Instructions for the task :: Revise the records below by replacing "Screen dimensions" with "Screen size" wherever it occurs, and leave everything else unchanged.

Data extracted from a collection:

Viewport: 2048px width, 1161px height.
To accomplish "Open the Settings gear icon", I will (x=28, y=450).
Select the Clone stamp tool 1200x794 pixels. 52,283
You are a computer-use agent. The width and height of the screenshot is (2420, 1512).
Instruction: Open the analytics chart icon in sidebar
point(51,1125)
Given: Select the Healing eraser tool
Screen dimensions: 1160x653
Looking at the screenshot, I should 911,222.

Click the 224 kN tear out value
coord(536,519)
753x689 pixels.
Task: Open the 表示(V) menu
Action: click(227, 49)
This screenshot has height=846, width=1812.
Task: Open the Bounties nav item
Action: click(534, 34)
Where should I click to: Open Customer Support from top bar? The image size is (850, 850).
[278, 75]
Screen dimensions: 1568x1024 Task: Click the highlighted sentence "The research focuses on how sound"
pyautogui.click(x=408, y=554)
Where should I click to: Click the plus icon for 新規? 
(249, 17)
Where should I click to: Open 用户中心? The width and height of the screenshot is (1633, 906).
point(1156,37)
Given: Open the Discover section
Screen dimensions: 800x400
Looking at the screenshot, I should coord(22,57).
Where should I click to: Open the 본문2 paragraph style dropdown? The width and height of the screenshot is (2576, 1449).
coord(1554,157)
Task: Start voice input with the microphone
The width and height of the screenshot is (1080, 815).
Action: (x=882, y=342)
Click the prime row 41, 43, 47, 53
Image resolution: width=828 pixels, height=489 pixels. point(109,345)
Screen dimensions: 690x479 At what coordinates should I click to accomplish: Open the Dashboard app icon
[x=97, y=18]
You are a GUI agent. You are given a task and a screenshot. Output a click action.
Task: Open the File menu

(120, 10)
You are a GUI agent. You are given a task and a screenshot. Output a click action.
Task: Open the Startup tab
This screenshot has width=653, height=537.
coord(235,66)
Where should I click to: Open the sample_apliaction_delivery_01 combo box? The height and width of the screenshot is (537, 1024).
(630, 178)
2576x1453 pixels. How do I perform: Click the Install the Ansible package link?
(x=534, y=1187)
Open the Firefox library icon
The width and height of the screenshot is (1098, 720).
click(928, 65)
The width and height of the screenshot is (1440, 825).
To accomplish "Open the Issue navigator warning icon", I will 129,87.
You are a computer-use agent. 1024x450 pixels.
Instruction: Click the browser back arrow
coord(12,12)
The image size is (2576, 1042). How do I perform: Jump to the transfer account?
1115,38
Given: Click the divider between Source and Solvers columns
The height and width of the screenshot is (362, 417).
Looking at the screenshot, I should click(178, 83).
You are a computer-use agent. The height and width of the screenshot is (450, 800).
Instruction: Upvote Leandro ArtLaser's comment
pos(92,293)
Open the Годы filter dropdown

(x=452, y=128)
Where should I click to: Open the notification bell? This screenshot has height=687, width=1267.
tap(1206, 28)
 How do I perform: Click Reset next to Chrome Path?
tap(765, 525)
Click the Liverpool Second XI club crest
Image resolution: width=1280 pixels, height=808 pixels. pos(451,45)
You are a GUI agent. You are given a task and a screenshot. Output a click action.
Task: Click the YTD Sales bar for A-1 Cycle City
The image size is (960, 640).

Exercise answer ::
Viewport: 2048px width, 1161px height.
To accomplish "Open the Settings gear icon", I will (x=28, y=450).
Select the Clone stamp tool 1200x794 pixels. 52,283
You are a computer-use agent. The width and height of the screenshot is (2420, 1512).
Instruction: Open the analytics chart icon in sidebar
point(51,1125)
Given: Select the Healing eraser tool
Screen size: 1160x653
Looking at the screenshot, I should 911,222.

Click the 224 kN tear out value
coord(536,519)
753x689 pixels.
Task: Open the 表示(V) menu
Action: click(227, 49)
This screenshot has height=846, width=1812.
Task: Open the Bounties nav item
Action: click(534, 34)
Where should I click to: Open Customer Support from top bar? The image size is (850, 850).
[278, 75]
Screen size: 1568x1024 Task: Click the highlighted sentence "The research focuses on how sound"
pyautogui.click(x=408, y=554)
Where should I click to: Click the plus icon for 新規? 
(249, 17)
Where should I click to: Open 用户中心? The width and height of the screenshot is (1633, 906).
point(1156,37)
Given: Open the Discover section
Screen size: 800x400
Looking at the screenshot, I should coord(22,57).
Where should I click to: Open the 본문2 paragraph style dropdown? The width and height of the screenshot is (2576, 1449).
coord(1554,157)
Task: Start voice input with the microphone
The width and height of the screenshot is (1080, 815).
Action: (x=882, y=342)
Click the prime row 41, 43, 47, 53
Image resolution: width=828 pixels, height=489 pixels. point(109,345)
Screen size: 690x479 At what coordinates should I click to accomplish: Open the Dashboard app icon
[x=97, y=18]
You are a GUI agent. You are given a task and a screenshot. Output a click action.
Task: Open the File menu

(120, 10)
You are a GUI agent. You are given a task and a screenshot. Output a click action.
Task: Open the Startup tab
This screenshot has width=653, height=537.
coord(235,66)
Where should I click to: Open the sample_apliaction_delivery_01 combo box? The height and width of the screenshot is (537, 1024).
(630, 178)
2576x1453 pixels. How do I perform: Click the Install the Ansible package link?
(x=534, y=1187)
Open the Firefox library icon
The width and height of the screenshot is (1098, 720).
click(928, 65)
The width and height of the screenshot is (1440, 825).
To accomplish "Open the Issue navigator warning icon", I will 129,87.
You are a computer-use agent. 1024x450 pixels.
Instruction: Click the browser back arrow
coord(12,12)
The image size is (2576, 1042). How do I perform: Jump to the transfer account?
1115,38
Given: Click the divider between Source and Solvers columns
The height and width of the screenshot is (362, 417).
Looking at the screenshot, I should click(178, 83).
You are a computer-use agent. The height and width of the screenshot is (450, 800).
Instruction: Upvote Leandro ArtLaser's comment
pos(92,293)
Open the Годы filter dropdown

(x=452, y=128)
Where should I click to: Open the notification bell? This screenshot has height=687, width=1267.
tap(1206, 28)
 How do I perform: Click Reset next to Chrome Path?
tap(765, 525)
Click the Liverpool Second XI club crest
Image resolution: width=1280 pixels, height=808 pixels. pos(451,45)
You are a GUI agent. You are given a task and a screenshot. Output a click action.
Task: Click the YTD Sales bar for A-1 Cycle City
The image size is (960, 640).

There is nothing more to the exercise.